Benchmarking Big Data SQL Platforms in the Cloud

Published: July 12, 2017

Performance is often a key factor in choosing big data platforms. Given SQL is the lingua franca for big data analysis, we wanted to make sure we are offering one of the most performant SQL platforms in our Unified Analytics Platform.

In this blog post, we compare Databricks Runtime 3.0 (which includes Apache Spark and our DBIO accelerator module) with vanilla open source Apache Spark and Presto on in the cloud using the industry standard TPC-DS v2.4 benchmark. In addition to the cloud setup, the Databricks Runtime is compared at 10TB scale to a recent Cloudera benchmark on Apache Impala using on-premises hardware. In this case, only 77 of the 104 TPC-DS queries are reported in the Impala results published by Cloudera.

The summary of results reveal that:

Databricks Runtime 3.0 outperforms vanilla Spark on AWS by 5X using the same hardware specs.
Databricks outperforms Presto by 8X. While Presto could run only 62 out of 104 queries, Databricks ran all.
Databricks not only outperforms the on-premise Impala by 3X on the queries picked in the Cloudera report, but also benefits from S3 storage elasticity, compared to fixed-physical disks on-premise.

To reproduce this benchmark, you can get all the scripts from here.

TPC-DS

Created by a third-party committee, TPC-DS is the de-facto industry standard benchmark for measuring the performance of decision support solutions. According to its own homepage, it defines decision support systems as those that examine large volumes of data, give answers to real-world business questions, execute SQL queries of various operational requirements and complexities (e.g., ad-hoc, reporting, iterative OLAP, data mining), and are characterized by high CPU and IO load.

This benchmark includes 104 queries that exercise a large part of the SQL 2003 standards - 99 queries of the TPC-DS benchmark, four of which with two variants (14, 23, 24, 39) and “s_max” query performing a full scan and aggregation of the biggest table, store_sales. As discussed in an earlier blog post, Spark SQL is one of the few open source SQL engines that are capable of running all TPC-DS queries without modification.

Databricks Runtime vs Vanilla Apache Spark

We conducted this experiment using the latest Databricks Runtime 3.0 release and compared it with a Spark cluster setup on another popular cloud data platform for AWS. Databricks Runtime augments Spark with an IO layer (DBIO) that enables optimized access to cloud storage (in this case S3).

Cloud storage for optimal Spark performance is different from Spark on-prem HDFS, as the cloud storage IO semantics can introduce network latencies or file inconsistencies — in some cases unsuitable for big data software. But with Spark on Databricks, we eliminate both.

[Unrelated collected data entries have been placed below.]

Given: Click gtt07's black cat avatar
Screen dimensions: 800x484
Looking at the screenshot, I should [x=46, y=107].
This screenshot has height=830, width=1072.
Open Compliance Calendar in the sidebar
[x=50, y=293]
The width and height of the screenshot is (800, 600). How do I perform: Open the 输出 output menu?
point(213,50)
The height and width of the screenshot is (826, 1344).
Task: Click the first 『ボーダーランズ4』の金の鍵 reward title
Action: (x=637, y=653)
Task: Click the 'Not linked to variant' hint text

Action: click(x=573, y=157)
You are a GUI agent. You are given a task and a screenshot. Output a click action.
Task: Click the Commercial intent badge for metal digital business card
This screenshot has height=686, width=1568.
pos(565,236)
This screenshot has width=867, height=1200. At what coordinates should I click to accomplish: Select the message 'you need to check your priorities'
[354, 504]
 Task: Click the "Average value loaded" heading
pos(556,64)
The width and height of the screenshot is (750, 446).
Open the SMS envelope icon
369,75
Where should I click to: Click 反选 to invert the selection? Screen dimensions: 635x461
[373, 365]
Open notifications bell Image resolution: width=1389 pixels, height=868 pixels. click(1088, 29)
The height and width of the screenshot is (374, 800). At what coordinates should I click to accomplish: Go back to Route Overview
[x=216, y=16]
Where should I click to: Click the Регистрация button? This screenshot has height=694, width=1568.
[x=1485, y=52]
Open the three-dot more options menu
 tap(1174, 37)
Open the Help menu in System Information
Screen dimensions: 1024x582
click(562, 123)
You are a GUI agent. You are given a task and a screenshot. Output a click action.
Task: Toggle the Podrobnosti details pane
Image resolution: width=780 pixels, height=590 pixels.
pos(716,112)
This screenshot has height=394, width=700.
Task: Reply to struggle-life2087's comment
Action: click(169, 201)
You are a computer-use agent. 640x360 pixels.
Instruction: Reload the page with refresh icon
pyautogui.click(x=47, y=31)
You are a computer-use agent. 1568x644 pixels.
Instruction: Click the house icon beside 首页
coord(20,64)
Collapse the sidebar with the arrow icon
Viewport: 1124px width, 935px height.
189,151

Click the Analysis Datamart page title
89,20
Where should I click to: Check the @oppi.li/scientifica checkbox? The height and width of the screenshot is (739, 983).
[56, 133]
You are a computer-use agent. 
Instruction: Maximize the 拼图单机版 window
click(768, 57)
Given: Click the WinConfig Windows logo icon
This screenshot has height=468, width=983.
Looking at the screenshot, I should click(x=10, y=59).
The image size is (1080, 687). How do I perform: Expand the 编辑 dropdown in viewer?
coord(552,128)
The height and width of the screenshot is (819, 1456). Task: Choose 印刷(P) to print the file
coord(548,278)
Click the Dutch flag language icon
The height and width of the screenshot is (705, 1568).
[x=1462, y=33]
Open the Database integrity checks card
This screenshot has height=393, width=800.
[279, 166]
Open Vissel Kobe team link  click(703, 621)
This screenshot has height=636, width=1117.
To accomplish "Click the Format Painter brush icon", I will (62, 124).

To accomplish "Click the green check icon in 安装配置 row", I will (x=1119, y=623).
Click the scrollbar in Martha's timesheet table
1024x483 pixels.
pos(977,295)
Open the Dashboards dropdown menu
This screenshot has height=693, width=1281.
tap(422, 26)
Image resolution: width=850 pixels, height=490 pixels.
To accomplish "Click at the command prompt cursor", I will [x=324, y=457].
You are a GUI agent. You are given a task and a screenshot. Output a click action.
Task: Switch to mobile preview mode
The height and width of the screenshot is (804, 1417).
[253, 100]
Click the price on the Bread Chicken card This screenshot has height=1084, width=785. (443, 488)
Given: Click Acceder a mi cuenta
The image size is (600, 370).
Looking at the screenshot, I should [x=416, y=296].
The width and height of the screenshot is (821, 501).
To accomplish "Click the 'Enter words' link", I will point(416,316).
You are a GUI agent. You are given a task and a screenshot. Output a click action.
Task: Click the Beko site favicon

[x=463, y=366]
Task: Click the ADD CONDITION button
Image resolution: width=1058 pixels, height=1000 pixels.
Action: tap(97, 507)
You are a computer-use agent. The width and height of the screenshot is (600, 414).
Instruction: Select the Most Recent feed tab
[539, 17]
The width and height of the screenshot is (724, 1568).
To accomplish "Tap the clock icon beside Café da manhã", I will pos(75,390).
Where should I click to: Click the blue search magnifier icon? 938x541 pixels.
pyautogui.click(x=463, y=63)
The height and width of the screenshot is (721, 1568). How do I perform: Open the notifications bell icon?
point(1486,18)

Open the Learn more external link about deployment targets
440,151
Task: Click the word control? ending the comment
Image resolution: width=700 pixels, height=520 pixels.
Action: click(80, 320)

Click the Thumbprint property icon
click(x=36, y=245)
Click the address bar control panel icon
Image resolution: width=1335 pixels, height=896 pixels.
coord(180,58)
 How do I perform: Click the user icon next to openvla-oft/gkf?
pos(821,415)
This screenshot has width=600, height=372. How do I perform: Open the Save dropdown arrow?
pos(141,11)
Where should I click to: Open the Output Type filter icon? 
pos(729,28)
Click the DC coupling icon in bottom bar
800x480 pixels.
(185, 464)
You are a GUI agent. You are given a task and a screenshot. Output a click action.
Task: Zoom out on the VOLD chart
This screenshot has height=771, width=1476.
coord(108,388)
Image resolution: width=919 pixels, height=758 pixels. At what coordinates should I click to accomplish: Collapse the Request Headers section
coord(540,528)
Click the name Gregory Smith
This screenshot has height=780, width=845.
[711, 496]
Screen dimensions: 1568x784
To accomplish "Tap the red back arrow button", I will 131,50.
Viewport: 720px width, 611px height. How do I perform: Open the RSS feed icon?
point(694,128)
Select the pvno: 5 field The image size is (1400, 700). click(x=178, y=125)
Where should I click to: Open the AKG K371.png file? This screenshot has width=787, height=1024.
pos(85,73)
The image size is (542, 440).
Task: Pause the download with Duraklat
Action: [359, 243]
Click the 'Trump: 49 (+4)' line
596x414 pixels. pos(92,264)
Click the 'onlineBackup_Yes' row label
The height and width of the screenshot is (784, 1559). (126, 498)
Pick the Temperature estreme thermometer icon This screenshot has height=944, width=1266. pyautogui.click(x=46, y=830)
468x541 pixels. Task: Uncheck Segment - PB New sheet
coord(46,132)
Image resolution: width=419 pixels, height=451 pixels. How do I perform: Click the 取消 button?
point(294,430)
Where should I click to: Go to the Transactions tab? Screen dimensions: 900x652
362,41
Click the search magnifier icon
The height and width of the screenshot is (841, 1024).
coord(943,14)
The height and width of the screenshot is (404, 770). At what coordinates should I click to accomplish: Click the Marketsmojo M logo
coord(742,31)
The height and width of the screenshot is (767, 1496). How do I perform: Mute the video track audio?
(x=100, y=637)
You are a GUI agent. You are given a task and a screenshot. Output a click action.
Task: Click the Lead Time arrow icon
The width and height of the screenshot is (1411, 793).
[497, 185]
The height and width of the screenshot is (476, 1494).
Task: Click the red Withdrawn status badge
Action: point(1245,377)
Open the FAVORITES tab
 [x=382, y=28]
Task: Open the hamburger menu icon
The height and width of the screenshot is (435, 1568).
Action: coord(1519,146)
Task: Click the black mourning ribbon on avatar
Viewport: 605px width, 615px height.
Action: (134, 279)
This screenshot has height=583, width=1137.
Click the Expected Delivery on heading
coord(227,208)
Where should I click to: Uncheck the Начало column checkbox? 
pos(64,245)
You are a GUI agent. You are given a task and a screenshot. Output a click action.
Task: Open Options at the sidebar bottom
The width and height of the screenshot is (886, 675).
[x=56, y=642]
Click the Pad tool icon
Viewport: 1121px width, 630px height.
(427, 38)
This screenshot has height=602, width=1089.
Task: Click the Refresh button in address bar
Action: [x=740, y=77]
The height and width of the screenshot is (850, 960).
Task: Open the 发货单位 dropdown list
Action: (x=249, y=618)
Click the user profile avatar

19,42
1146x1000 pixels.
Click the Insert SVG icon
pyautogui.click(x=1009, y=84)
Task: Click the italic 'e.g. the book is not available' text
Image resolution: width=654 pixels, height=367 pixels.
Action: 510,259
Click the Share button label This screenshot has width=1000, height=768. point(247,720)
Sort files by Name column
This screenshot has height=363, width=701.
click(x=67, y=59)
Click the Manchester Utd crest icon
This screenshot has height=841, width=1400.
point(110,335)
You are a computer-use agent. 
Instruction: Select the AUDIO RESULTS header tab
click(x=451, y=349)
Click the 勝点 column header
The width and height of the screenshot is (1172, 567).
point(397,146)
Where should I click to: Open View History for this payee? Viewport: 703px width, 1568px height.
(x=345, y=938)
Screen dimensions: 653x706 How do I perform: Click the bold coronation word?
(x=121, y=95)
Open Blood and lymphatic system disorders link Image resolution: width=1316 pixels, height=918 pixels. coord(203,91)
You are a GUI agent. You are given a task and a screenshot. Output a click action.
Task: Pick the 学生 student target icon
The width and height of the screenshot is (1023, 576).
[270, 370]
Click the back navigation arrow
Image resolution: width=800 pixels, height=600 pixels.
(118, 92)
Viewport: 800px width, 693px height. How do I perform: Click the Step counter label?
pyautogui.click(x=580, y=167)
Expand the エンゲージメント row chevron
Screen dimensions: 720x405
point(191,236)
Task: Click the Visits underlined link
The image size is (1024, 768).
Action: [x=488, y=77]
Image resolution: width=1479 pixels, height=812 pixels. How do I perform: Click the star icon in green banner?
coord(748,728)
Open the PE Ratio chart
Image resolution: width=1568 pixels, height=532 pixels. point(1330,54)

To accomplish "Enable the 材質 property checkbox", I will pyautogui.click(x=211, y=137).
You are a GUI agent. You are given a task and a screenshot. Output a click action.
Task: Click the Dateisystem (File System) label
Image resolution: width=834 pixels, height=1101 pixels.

As illustrated above, Spark on Databricks performed roughly 5X better in total runtime and 4X better in geometric mean. Next, we explain more details of the benchmark setup.

Hardware Configuration: We used the following setup on Amazon EC2:

Machine type: 11 r3.xlarge nodes (10 workers and 1 driver)
CPU core count: 44 virtual cores (22 physical cores)
System memory: 335 GB
Total local disk space for shuffle: 880 GB (benchmark data stored as Parquet on S3)
Networking performance is described as “Moderate” by Amazon

Dataset: TPC-DS 1,000 scale factor, on S3. We chose this instead of scale factor 10000 because Presto, compared in the next section, had severe issues scaling up.

Query Rewrites: No query rewrite was done. Both Spark SQL flavors were capable of running all 104 queries.

Configuration Tuning: We ran the benchmark using out-of-the-box configuration on Databricks, and with additional manual tuning on the AWS cluster. We initially ran this benchmark on the competing platform using its default configurations but found the performance to be below our expectations. We then did some manual tuning to match the configurations on Databricks so Spark on AWS would perform better. The additional configuration on the non-Databricks platform can be found here and here.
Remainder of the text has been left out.